Thanks for the warm welcome gents!
Yes, great to speak with you earlier Mark, it'll have to be banter for now but definitely gonna keep an eye out for the Northern roadtrip

The instructor didn't have an intercom, hence all the finger waggling. To be honest it wasn't that useful as I know Oulton well and by the time he has chance to sense what the car is doing, give the signal, the driver to read the signal and act upon it you'd have to be taking it pretty steady for it to work (if that makes sense). An example of this is at 5:56 in the video where I lift off the throttle before he tells me to, then get back on it at the exact instant he says. If I'd have reacted to the instruction, rather than preempting it, we'd have been grass cutting
A better way IMO would be to do a couple of laps, come in and have a chat, then go back out (and repeat where possible). Or for the instructor to drive your car so you can see the lines (and what it's capable of if you don't mind him / her giving it full beans). I have done a little bit of informal instructing before and the 'lightbulb' moment when someone realises what their car can do is amazing! The best ones are low powered, well-handling cars like MX-5s (which I also race - another video for anyone who has nothing better to do!
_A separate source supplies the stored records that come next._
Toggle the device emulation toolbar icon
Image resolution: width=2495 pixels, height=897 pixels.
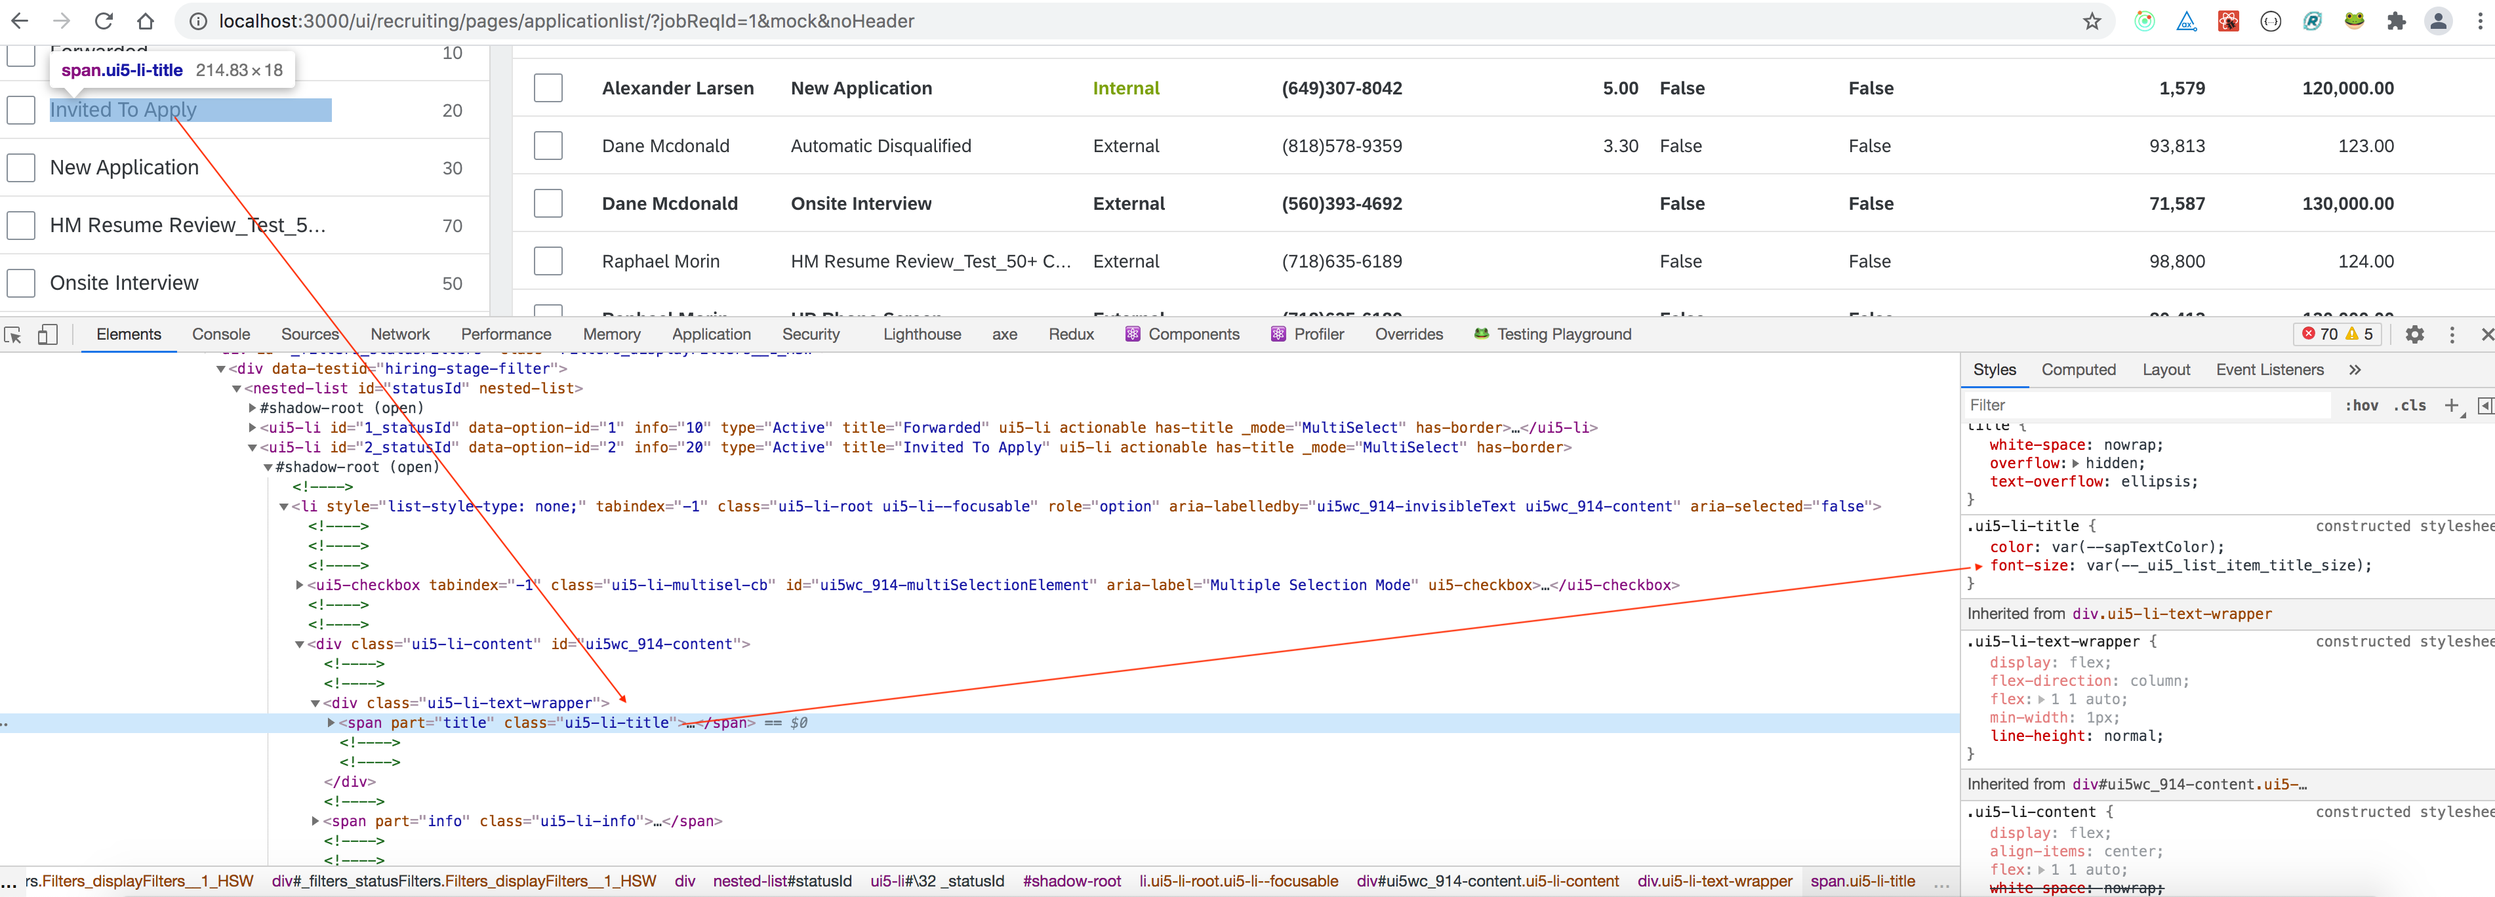47,334
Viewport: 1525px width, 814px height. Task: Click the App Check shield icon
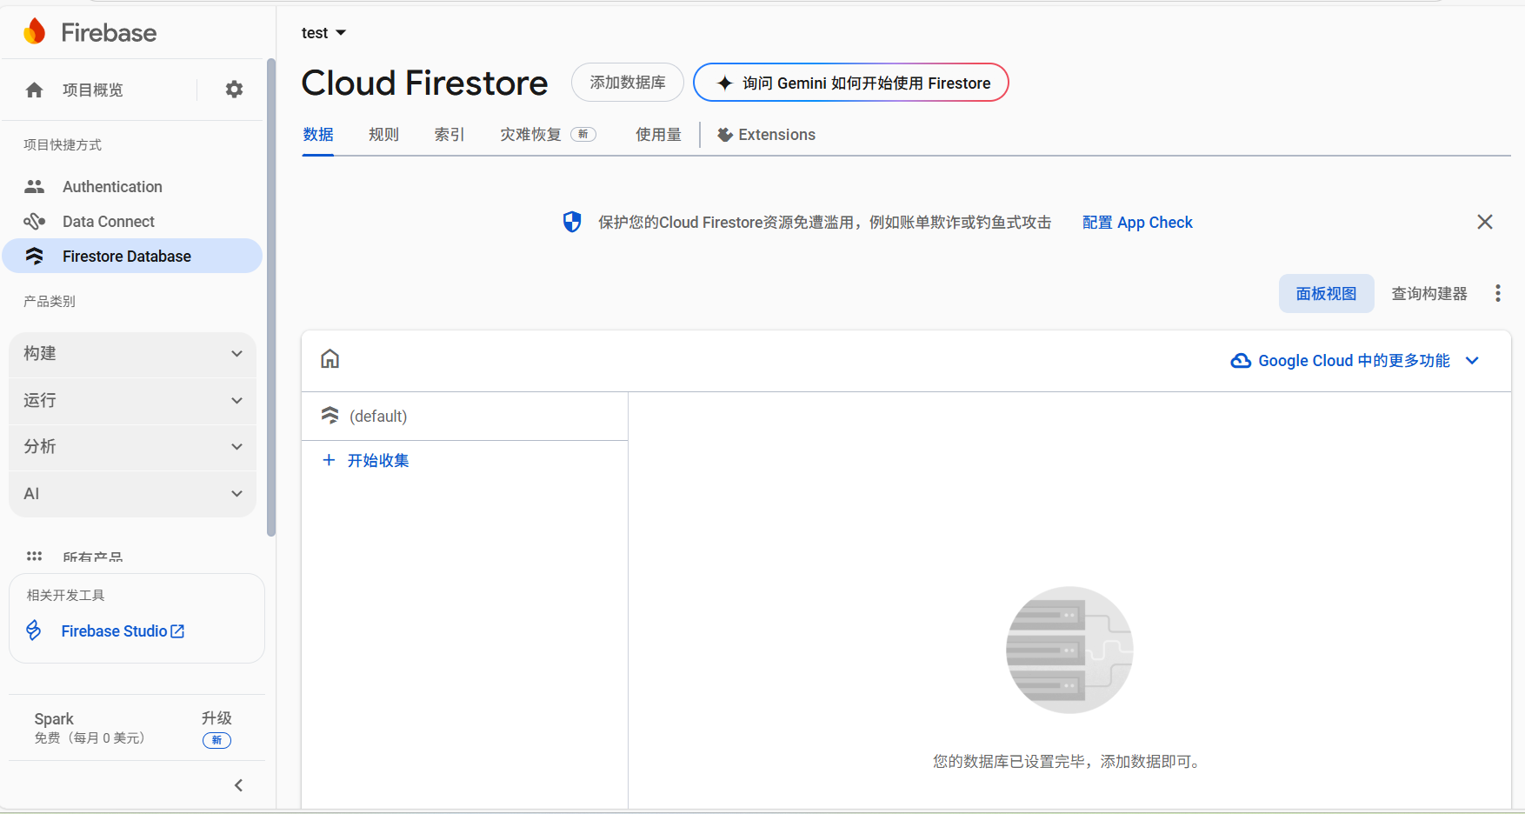[572, 222]
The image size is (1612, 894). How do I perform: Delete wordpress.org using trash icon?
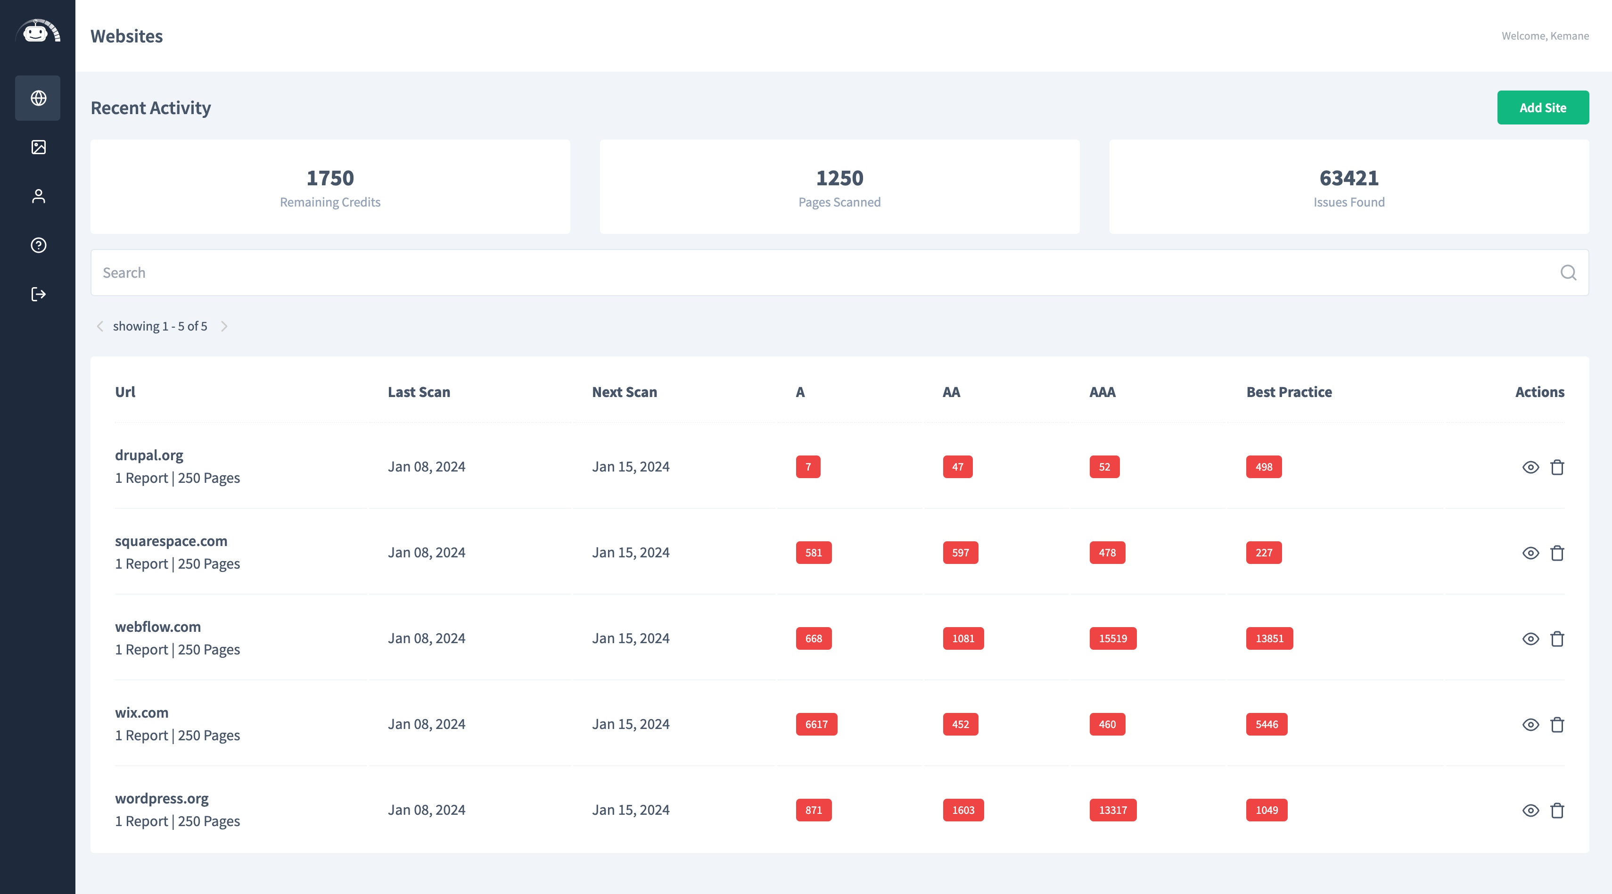[1557, 810]
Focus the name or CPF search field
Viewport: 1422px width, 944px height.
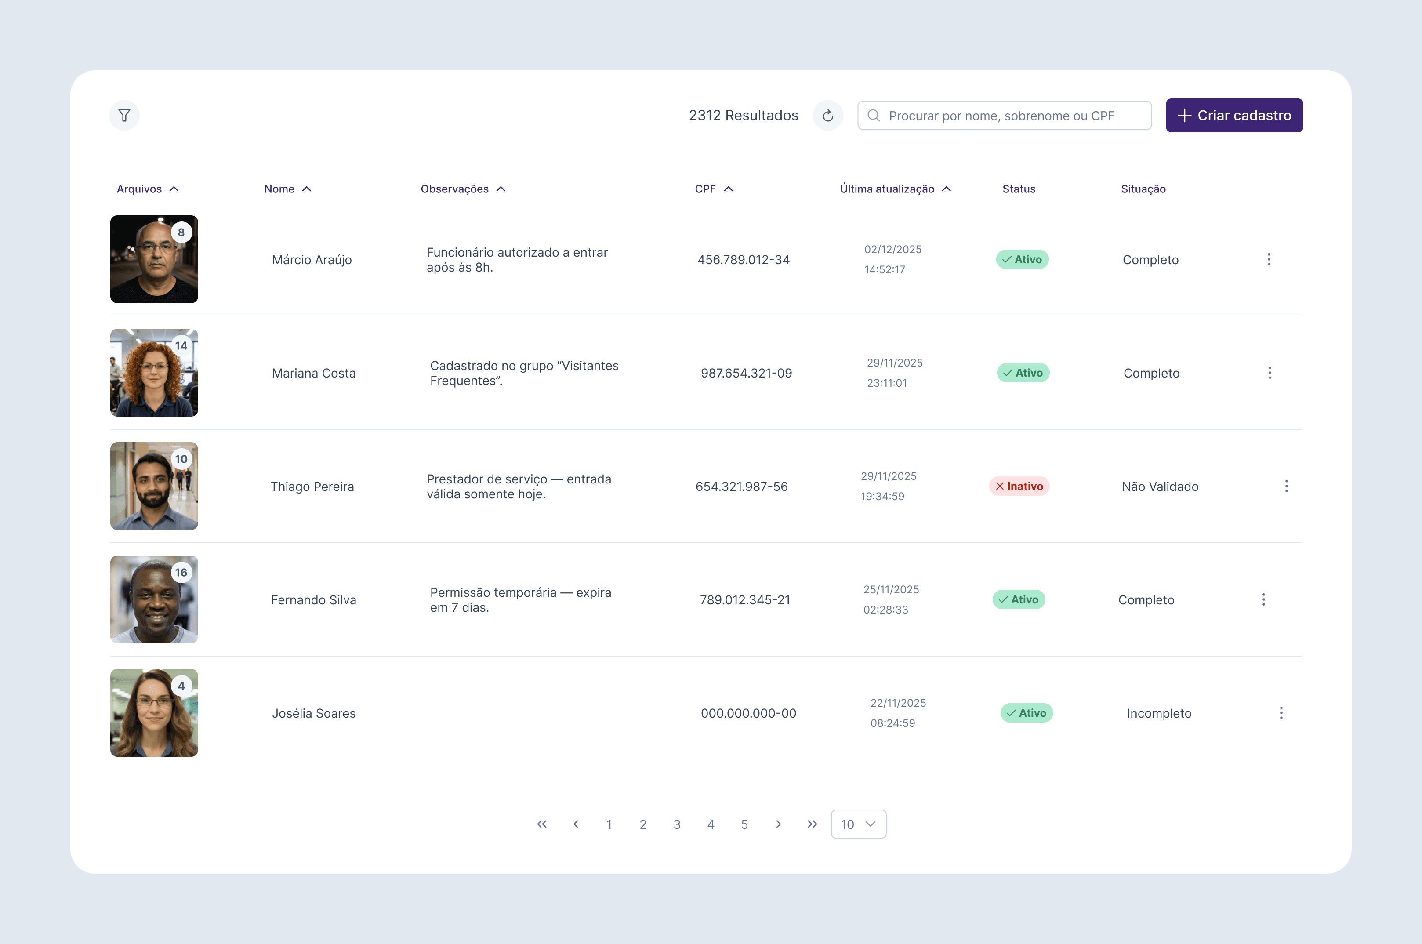coord(1004,116)
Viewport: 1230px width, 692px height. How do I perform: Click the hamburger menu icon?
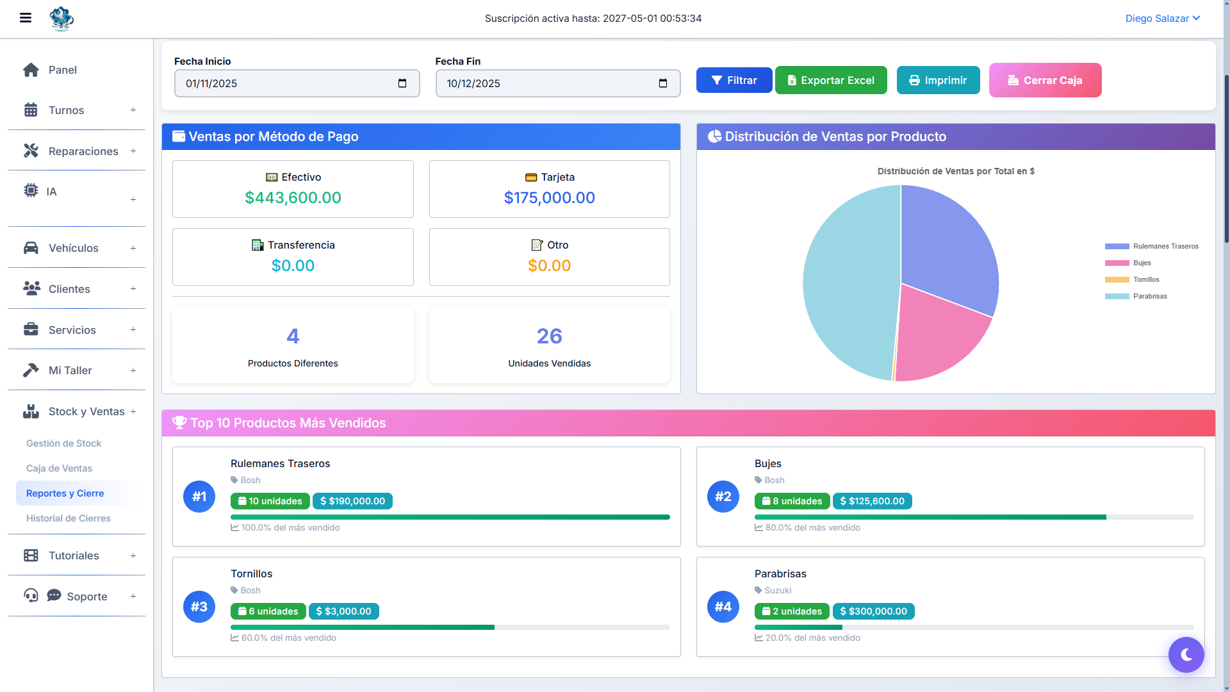click(26, 18)
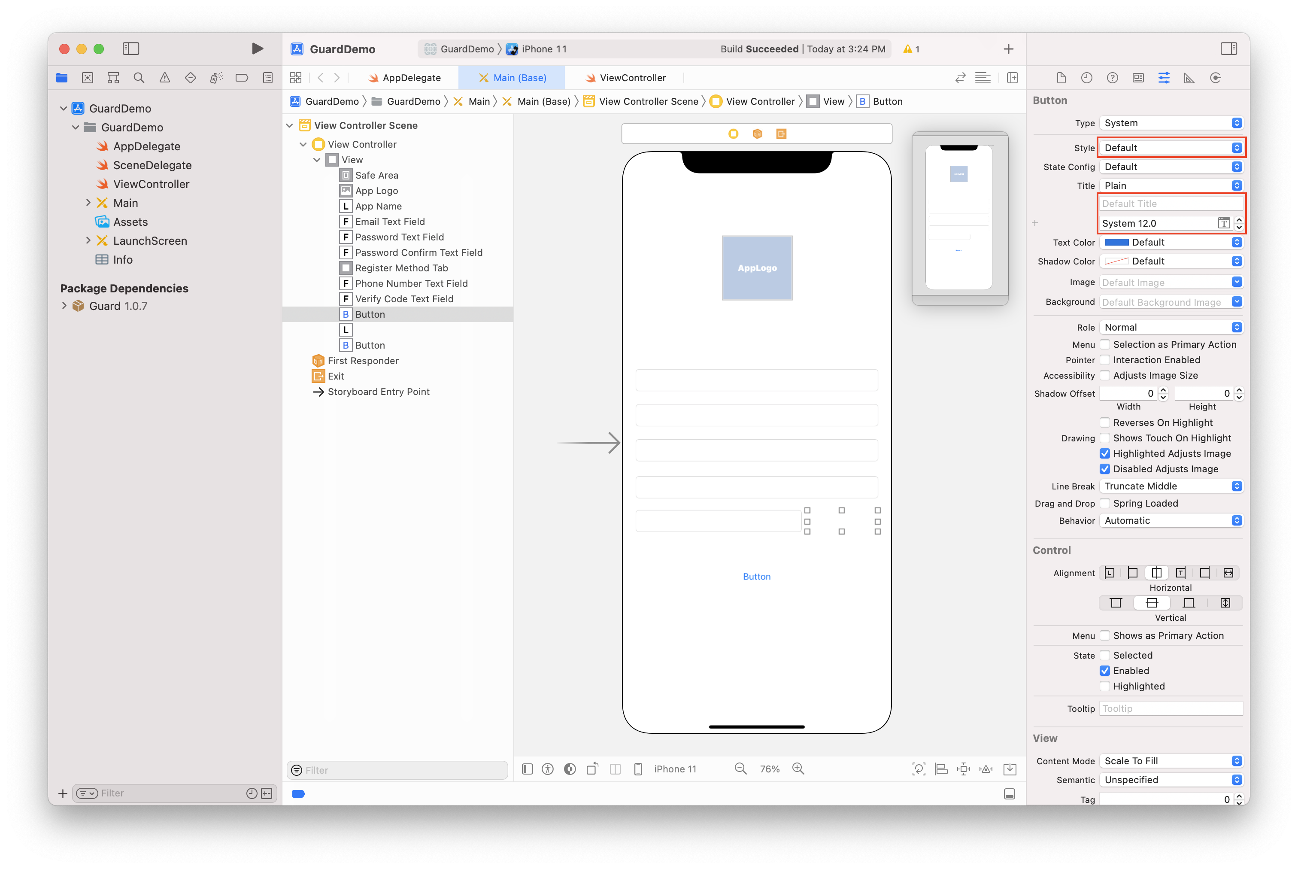Open the Identity inspector icon
This screenshot has width=1298, height=869.
tap(1138, 78)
https://www.youtube.com/watch?v=AQZ0RdI2QN0), you can keep up with some pretty 'hot' machinery from carrying good corner speed.
Wingco - thanks. It's very much a '20ft car', looks fine from 20ft... It's no show queen, that's for sure! Spec wise, the main bits are a red top engine pushing out about 250bhp at the fly, Sierra LSD, BGH Type 9 box, Protech shocks, ARBs front and rear, 888s, fibreglass shell seats and a few carbon bits. I can't take credit for the parts selection but I have had it mostly to bits and re-built it since it came into my ownership a couple of years ago. In terms of track instruction relating to road driving - the only thing I've noticed is that I tend to look ahead even more than I did. It's one of my bad habits on track (not looking far enough ahead) so I've been really conscious of working on it. It's very worthwhile providing you can find an instructor you get on with and who knows kit cars.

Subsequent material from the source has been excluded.